Personal details
- Born: 12 July 1977 (age 48) Podujevë, SFR Yugoslavia (modern Kosovo)
- Occupation: Football manager Military officer

Military service
- Allegiance: Kosovo
- Branch/service: Kosovo Liberation Army Kosovo Protection Corps Kosovo Security Force

Association football career

Managerial career
- Years: Team
- 2013–2018: Llapi
- 2018–2019: Llapi (sporting director)
- 2019–: Llapi

= Tahir Batatina =

Kosovan football manager (born 1977)

Tahir Batatina (born 12 July 1977) is a Kosovan football manager and former military officer who manages Llapi.

==Life and career==
Batatina was born on 12 July 1977 in Podujevë, at the time part of Yugoslavia. He started aspiring to become a football manager at the age of seven. He played football. He obtained a master's degree in sports science. He has served in the Kosovo Liberation Army and the Kosovo Security Force. He has worked in the construction industry. He obtained a UEFA A License. He has been regarded to prefer the 4-2-3-1 formation.

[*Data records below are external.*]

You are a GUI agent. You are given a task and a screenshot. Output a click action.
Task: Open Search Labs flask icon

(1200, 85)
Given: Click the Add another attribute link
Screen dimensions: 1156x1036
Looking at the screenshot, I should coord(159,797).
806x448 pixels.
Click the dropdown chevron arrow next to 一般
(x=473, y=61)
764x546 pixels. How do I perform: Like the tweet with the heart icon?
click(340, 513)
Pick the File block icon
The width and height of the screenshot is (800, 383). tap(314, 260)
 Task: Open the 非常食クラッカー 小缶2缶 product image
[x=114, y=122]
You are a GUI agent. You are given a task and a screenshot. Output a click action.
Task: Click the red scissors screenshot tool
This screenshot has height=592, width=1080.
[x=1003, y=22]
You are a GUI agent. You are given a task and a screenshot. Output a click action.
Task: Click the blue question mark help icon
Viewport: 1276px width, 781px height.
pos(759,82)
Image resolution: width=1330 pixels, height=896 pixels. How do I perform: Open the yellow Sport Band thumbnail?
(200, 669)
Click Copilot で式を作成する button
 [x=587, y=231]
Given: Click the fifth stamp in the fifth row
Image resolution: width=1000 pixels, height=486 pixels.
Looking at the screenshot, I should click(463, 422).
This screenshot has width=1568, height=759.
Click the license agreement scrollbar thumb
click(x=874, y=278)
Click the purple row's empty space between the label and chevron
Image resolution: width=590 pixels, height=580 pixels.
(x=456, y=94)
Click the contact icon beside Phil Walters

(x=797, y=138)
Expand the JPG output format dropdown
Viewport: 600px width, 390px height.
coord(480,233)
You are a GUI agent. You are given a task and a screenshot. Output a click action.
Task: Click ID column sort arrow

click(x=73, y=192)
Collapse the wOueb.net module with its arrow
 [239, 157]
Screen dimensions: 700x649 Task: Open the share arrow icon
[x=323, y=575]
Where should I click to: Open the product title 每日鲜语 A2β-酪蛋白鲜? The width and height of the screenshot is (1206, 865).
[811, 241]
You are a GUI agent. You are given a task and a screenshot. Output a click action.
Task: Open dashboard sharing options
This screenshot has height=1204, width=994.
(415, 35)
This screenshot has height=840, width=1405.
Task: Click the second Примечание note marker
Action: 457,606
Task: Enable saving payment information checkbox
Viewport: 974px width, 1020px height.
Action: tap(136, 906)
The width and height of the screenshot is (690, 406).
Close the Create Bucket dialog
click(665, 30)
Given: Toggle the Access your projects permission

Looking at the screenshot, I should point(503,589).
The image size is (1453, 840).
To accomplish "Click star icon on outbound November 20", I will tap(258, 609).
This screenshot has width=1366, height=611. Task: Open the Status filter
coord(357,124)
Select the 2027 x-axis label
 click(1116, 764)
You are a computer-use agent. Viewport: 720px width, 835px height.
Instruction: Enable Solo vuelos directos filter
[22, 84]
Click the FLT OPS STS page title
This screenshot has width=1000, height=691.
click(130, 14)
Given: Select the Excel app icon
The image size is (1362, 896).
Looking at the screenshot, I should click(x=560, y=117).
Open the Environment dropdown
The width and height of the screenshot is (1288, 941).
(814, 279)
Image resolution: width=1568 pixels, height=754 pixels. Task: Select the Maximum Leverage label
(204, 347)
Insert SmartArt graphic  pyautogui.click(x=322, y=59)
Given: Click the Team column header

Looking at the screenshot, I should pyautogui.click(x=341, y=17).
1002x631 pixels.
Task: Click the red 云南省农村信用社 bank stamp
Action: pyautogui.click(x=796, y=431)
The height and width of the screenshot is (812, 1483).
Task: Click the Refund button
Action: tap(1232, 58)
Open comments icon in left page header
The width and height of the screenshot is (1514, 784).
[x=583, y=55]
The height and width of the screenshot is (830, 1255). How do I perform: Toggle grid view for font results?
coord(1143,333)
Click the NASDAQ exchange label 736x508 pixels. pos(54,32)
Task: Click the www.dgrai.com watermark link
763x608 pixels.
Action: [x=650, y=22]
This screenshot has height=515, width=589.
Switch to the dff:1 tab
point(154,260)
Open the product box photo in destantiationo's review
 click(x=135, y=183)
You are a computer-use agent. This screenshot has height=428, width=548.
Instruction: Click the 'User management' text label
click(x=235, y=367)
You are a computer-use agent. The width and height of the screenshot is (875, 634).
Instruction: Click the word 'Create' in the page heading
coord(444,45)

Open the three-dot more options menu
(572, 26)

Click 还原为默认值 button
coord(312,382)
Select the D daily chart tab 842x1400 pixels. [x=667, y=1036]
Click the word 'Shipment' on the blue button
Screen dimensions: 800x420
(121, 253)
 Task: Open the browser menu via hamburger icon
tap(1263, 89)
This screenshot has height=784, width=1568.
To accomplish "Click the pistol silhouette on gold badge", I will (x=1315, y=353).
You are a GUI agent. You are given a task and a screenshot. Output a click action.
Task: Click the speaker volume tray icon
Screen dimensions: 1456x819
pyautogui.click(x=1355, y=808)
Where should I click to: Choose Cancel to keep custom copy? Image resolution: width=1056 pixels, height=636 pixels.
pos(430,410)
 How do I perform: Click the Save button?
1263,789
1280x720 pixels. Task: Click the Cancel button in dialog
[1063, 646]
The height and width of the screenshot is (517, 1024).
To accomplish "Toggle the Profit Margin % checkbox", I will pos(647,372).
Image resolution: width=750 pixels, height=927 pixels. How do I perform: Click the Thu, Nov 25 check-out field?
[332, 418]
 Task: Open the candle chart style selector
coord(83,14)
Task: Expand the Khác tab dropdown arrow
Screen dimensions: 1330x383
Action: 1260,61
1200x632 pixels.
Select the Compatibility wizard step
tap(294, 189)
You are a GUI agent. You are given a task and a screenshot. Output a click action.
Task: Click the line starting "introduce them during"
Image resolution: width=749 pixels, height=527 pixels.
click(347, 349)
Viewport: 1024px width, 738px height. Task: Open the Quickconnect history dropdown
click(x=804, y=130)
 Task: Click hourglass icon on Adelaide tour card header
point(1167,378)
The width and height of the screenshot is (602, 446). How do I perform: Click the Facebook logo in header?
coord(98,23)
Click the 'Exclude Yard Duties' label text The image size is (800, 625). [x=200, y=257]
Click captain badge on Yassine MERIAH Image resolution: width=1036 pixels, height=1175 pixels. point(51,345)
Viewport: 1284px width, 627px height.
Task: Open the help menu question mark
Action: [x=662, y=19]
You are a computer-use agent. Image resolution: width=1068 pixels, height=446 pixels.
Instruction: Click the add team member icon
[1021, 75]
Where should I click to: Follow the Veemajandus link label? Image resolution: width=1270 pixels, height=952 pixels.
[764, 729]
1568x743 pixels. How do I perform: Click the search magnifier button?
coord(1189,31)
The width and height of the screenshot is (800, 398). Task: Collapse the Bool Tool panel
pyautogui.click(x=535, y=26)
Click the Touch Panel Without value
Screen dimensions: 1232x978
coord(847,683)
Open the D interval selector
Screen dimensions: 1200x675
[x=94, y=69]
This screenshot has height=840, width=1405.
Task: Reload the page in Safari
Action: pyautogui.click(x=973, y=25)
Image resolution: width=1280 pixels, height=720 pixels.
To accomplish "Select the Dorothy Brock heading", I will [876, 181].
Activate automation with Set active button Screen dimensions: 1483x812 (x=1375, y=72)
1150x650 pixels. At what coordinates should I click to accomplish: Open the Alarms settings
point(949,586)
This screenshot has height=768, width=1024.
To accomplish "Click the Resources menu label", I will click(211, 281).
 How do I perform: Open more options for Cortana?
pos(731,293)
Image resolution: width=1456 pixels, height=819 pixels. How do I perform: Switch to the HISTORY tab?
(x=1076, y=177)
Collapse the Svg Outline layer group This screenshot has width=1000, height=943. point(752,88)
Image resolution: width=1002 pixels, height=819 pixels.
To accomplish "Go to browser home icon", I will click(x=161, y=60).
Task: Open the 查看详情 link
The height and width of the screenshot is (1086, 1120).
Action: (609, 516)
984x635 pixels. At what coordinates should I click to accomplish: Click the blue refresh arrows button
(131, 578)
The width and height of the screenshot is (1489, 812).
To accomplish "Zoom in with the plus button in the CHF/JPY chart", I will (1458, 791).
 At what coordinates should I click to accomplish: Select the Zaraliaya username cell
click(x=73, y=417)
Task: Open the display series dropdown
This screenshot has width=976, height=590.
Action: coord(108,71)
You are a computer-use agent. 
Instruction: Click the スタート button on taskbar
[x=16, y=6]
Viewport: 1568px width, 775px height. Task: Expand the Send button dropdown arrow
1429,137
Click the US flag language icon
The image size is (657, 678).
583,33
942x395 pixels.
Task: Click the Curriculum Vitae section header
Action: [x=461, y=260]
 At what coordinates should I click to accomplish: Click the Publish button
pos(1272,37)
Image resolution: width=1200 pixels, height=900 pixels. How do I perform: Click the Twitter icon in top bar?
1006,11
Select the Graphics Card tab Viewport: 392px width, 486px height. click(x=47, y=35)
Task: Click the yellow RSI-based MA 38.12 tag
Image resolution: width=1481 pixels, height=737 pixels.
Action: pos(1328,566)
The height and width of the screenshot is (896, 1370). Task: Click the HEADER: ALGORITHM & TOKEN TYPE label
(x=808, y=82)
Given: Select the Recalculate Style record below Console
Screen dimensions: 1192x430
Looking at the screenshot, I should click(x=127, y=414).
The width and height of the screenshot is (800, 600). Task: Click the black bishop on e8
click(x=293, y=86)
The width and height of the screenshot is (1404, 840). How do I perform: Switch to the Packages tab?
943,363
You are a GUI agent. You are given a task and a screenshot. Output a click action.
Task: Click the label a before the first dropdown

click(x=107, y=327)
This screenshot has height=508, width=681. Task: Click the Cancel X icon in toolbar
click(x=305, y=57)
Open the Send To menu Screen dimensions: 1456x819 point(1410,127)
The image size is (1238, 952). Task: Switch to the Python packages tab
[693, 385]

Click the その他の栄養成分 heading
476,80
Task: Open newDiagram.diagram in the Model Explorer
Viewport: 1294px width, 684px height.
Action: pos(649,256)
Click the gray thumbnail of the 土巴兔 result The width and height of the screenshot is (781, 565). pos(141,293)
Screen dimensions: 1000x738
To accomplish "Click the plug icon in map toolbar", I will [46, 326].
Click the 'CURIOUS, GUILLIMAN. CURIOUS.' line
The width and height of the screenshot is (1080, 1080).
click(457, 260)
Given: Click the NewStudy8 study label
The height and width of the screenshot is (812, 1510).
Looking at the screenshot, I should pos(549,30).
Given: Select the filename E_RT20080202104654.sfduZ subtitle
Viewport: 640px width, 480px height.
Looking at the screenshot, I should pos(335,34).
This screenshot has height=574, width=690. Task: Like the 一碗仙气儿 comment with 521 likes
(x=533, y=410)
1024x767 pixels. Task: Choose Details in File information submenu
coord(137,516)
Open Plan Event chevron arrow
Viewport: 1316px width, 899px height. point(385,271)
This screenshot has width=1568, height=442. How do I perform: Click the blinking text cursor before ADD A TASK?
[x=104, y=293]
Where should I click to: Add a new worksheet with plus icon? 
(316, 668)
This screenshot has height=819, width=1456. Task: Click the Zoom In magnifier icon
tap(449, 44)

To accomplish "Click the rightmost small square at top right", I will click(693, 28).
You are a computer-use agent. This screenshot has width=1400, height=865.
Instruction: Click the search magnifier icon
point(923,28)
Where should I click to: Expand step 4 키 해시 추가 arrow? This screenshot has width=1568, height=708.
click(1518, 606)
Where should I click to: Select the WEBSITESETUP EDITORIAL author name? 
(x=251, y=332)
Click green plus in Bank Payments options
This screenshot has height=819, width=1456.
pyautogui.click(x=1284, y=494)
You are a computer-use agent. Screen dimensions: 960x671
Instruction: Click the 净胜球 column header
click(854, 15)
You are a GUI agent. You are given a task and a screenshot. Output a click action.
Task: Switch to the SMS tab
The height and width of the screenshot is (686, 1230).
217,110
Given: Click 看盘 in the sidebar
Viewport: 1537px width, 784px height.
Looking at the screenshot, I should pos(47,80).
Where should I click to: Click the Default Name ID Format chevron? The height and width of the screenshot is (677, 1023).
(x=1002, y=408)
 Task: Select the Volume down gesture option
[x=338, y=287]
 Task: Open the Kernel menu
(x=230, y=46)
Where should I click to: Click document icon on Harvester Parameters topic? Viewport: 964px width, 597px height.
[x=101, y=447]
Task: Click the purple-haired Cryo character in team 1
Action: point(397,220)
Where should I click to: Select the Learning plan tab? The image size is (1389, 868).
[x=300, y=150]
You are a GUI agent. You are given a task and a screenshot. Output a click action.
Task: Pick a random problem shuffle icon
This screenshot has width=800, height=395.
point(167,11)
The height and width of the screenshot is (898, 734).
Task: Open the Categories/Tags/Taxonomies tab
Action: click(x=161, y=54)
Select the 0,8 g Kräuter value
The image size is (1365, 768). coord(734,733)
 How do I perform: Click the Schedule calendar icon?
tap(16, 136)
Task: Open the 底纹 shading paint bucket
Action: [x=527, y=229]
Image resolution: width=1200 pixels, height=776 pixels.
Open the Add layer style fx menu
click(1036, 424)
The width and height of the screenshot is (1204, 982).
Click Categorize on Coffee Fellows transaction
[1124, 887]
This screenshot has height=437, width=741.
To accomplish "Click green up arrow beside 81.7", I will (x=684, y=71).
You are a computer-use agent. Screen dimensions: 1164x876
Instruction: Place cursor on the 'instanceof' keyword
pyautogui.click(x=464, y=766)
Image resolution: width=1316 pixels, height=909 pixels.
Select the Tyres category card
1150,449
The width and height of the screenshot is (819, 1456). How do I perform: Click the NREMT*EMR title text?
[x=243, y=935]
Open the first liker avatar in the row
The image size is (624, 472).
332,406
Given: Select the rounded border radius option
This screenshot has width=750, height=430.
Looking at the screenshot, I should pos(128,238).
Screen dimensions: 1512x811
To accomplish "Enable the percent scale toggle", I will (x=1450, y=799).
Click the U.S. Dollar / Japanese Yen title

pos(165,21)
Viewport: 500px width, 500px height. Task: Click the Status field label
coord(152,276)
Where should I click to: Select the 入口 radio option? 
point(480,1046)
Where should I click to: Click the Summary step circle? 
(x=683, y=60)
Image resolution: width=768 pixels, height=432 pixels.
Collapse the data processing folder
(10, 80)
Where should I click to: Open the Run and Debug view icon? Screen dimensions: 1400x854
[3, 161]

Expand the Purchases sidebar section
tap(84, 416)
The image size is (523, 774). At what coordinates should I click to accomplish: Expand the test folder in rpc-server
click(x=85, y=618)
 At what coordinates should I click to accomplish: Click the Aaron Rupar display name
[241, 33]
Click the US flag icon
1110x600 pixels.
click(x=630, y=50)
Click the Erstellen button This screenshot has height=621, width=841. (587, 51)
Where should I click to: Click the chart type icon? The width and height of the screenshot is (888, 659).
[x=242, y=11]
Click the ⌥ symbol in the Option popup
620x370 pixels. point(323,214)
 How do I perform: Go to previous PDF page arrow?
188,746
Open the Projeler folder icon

He has been described as "one of the most successful coaches in Kosovo, while he has graced football with his bombastic statements to the media". In 2013, he was appointed manager of Llapi. He has also financially contributed to the club. He helped them achieve third place in the league. In 2018, he was appointed sporting director of Llapi. In 2019, he returned as manager of Llapi. He helped them win the 2020–21 Kosovar Cup, 2021–22 Kosovar Cup, and 2021 Kosovar Supercup.